The Lincolns had an unusual attitude toward parenting. Their boys had free run of the house (except for the parlor) and the law office. Having been raised in an atmosphere of rote learning and harsh discipline, Abe wanted to loosen the parental bonds. As Mary recalled after his death, “He was very very indulgent to his children—chided or praised for it he always said ‘It is my pleasure that my children are free—happy and unrestrained by paternal tyranny.’”136 One of Lincoln’s political friends remarked, “He was the most indulgent parent I ever knew[.] His children litterally [sic] ran over him and he was powerless to withstand their importunities.” Lincoln himself admitted, “We never controlled our children much.”137 Although Mary occasionally used the lash to punish misbehavior, as when two of her boys dismantled a clock she had bought or when Tad fell in a mud puddle, she was also forbearing. Jean Baker notes, “Usually she was more indulgent than even her permissive husband, once berating Lincoln for what must have been his own feeble effort to discipline the ‘codgers.’” Mary conceded, “If I have erred, it has been, in being too indulgent.”138
The Lincolns’ lenient attitude can be linked to an emerging view of education and parenting that was radical for its day. Their distaste for overly harsh discipline owed an allegiance to the so-called Pestalozzian system of education, based originally on the Romantic theories of Rousseau and Locke, that was advanced by progressive teachers like Bronson Alcott, whose Temple School discouraged flogging or reprimands on behalf of allowing children the freedom to play, roam, and learn by free association instead of by memorization. Alcott believed that children could learn to heed the inner voice of conscience if liberated rather than punished. Lincoln evidently believed that his sons could best tap into their highest potentiality if largely left to their own devices.

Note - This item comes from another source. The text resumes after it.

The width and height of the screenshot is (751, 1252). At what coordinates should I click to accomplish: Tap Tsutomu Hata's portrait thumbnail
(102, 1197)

As the Lincolns’ views of child-rearing suggest, their outward acceptance of conventional marital roles was deceptive. In the decades after Lincoln’s death, some commentators questioned his marriage, taking special aim at Mary Lincoln. William Herndon led the way by calling the marriage a “policy match” that became intolerable for Abe because of Mary’s “avaricious,” “mean,” “insulting,” and “imperious” nature.139 These were overstatements made by Herndon in hindsight, fueled by slurs she had made about him and by his mission of debunking falsely rosy Lincoln biographies. We cannot, however, ignore Herndon’s comments altogether. Mary did sometimes behave oddly or violently.
But the extremes of complete vilification and falsely rosy descriptions of Mary miss the basic fact that she chafed under the gender restrictions of her era, as did many other women. Cultivated and strong-minded, she was faced with what was then the extremely patriarchal institution of marriage. Even before marrying, she was skeptical of the institution. She spoke half jokingly of “the crime of matrimony” and asked, “Why is it that married folks always become so serious?”140 The fact is, for most women of that era marriage was what Emily Dickinson called a “soft Eclipse”—that is, an arrangement that, with all its promised comforts, threatened to snuff out a woman’s independence and her legal rights. As a newspaper article of the time explained, “Men have a thousand objects in life—the professions, glory, ambition, the arts, authorship, advancement, and money-getting, in all their ramifications, each sufficient to absorb their minds,” whereas a woman has the “sole hope” of marriage, and “the future presents nothing but careless desolation.” If she steps outside her assigned role, “she is proclaimed a scold, a shrew,” and “calumny dogs her footsteps, hissing at her with a thousand tongues, and spitting out lies and poison from every one.”141
Mary was too idiosyncratic and determined to fit easily into a normal middle-class marriage. At the same time, however, she could not identify with women reformers. And so she sought outlets for her trapped energies, which were vented not only in the Rebecca satire but also in her giddy socializing and her free-flowing letters to friends and, later, in her angry outbursts, her migraines, her excessive shopping sprees, and, in the White House years, her behind-the-scenes financial dealings with men.
Her unpredictability created some difficulties for Lincoln and aroused the hostility of men in his circle, but it was undergirded by her genuine love of him and her fierce loyalty to what he stood for. Ultimately, she was a positive force in his life.
Just as Lincoln got home training in handling conflict, he constantly mediated over conflicts as a lawyer. Virtually every cultural theme that affected him personally—issues of gender, class, marital discord, violence, and so on—became grist for his professional mill in the over five thousand law cases he was involved with.
The law also forced him to think deeply about slavery and the meaning of America. Was there a higher law than human law? It was a question Lincoln debated inwardly, one that led eventually to his startlingly simple answer, which changed American history.